28 de agosto de 2008

Los libros que no acabas

Repaso con detenimiento, en mitad de la calma chicha de un verano en la oficina, las notas críticas de Lector Ileso (I, II y III), un «diario de entusiasmos literarios subjetivos sin rigor», como lo define su propio autor. Y redescubro en muchas de sus críticas el placer libertario de abandonar los libros insufribles al cabo de las páginas. Me veo retratado en todos esos libros que a uno, sin saber muy bien por qué, le encandilan, le llevan de la mano desde el prólogo hasta la última palabra. Pero también percibo esa complicidad en la rendición, ese bajar los brazos cuando nos enfrentamos a un libro que no merece la pena.

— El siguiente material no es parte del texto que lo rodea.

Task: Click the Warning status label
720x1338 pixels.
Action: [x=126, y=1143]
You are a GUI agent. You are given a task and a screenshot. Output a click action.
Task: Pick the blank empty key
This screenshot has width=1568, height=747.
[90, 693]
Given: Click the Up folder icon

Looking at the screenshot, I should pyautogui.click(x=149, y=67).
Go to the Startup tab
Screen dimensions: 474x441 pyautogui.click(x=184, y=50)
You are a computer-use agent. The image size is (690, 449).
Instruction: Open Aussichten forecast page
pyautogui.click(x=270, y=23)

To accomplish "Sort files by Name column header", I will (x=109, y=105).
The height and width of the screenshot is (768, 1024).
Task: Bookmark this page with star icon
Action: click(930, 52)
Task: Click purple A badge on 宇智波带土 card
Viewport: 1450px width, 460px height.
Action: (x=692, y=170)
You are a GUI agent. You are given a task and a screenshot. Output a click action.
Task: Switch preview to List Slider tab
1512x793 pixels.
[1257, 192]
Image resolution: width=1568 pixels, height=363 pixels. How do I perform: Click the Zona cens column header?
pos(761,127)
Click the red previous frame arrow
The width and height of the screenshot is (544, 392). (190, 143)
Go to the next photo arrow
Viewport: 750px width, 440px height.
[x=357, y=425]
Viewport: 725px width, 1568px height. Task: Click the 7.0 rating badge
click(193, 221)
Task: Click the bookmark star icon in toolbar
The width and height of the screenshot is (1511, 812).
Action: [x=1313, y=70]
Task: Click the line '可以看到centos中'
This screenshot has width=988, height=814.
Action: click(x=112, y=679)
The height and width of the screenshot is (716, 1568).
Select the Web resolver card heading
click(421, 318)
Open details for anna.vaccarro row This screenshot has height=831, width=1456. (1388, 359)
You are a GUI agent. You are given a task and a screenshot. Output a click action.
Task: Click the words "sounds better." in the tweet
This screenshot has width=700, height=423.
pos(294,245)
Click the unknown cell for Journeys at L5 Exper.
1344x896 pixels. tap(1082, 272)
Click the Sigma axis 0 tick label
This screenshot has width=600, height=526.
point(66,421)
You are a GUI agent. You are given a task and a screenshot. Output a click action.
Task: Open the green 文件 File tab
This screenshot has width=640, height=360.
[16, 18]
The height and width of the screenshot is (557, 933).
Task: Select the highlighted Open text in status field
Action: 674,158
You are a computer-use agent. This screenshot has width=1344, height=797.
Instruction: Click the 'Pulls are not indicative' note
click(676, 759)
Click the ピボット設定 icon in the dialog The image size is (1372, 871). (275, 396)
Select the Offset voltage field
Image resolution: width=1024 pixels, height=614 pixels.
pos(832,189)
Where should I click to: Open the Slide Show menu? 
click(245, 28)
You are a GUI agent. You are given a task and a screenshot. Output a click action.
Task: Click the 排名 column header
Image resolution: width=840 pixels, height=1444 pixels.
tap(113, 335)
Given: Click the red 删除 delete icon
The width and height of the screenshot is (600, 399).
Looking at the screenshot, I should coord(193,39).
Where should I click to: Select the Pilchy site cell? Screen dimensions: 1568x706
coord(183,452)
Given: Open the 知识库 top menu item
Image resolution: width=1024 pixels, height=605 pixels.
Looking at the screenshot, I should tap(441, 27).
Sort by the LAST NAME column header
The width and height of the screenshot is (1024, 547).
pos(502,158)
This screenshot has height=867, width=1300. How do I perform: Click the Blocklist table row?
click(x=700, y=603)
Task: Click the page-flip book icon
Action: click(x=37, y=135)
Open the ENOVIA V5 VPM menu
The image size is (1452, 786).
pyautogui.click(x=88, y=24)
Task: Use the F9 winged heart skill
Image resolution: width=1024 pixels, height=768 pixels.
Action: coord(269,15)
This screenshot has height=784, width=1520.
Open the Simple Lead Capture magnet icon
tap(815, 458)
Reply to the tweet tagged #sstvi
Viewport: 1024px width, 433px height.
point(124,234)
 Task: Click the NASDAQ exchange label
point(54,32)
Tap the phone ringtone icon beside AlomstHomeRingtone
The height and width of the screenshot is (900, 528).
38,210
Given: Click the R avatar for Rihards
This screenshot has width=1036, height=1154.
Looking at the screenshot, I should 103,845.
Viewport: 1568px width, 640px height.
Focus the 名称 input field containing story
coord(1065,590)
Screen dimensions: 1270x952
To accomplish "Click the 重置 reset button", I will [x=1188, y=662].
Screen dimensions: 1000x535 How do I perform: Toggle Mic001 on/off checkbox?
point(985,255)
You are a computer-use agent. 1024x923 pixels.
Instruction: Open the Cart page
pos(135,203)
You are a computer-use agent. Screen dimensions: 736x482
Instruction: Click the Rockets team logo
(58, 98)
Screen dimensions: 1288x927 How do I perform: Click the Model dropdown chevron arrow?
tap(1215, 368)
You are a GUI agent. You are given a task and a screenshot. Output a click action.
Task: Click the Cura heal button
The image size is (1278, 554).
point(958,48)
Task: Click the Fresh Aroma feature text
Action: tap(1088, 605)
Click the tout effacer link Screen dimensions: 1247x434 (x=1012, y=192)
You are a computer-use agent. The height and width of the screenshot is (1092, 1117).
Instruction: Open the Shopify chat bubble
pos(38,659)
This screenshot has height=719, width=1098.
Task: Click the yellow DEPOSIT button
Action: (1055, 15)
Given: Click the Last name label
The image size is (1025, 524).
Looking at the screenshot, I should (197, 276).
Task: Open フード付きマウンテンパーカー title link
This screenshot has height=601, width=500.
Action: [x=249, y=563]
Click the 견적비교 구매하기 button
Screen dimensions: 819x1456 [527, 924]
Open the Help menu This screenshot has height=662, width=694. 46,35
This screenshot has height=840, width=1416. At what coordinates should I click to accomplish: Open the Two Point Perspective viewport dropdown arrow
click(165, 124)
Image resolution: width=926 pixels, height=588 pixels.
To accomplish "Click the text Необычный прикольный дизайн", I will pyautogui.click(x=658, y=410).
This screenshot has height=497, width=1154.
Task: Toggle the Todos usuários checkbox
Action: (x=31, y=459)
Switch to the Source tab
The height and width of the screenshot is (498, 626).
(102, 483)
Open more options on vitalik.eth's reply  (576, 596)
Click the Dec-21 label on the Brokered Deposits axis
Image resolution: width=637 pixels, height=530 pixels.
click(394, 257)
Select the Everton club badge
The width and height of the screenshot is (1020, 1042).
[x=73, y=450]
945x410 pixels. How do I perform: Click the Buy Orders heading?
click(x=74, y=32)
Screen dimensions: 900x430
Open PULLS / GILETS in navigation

De pequeños nos inculcaron, mal que bien, un vago sentido de la responsabilidad que nos apremiaba a terminar lo iniciado. Nos esforzamos por seguir esa pauta, también con la lectura. Luego, entre el descubrimiento personal y los consejos sabios de quienes amaban la literatura y sabían de qué iba esto, nos convencimos de que la vida es corta y hay tanto bueno por leer que perder el tiempo con párrafos que nada nos dicen es una insensatez. A pesar de que tu instinto esté desorientado y de que sesudas opiniones te encaminen hacia esas lecturas, lo mejor sigue siendo guiarte por tu olfato. Dejarte llevar. Y tal vez aquel libro cuya lectura dejaste varada en la página 237, vuelva un buen día al quicio de mente, a tu mesilla, a llamarte en busca de una reconciliación.

Cada vez que, como me sucede ahora, suelto lastre y dejo un libro que nada me aporta y comienzo otro que me deslumbra, me reencuentro con la felicidad de la lectura.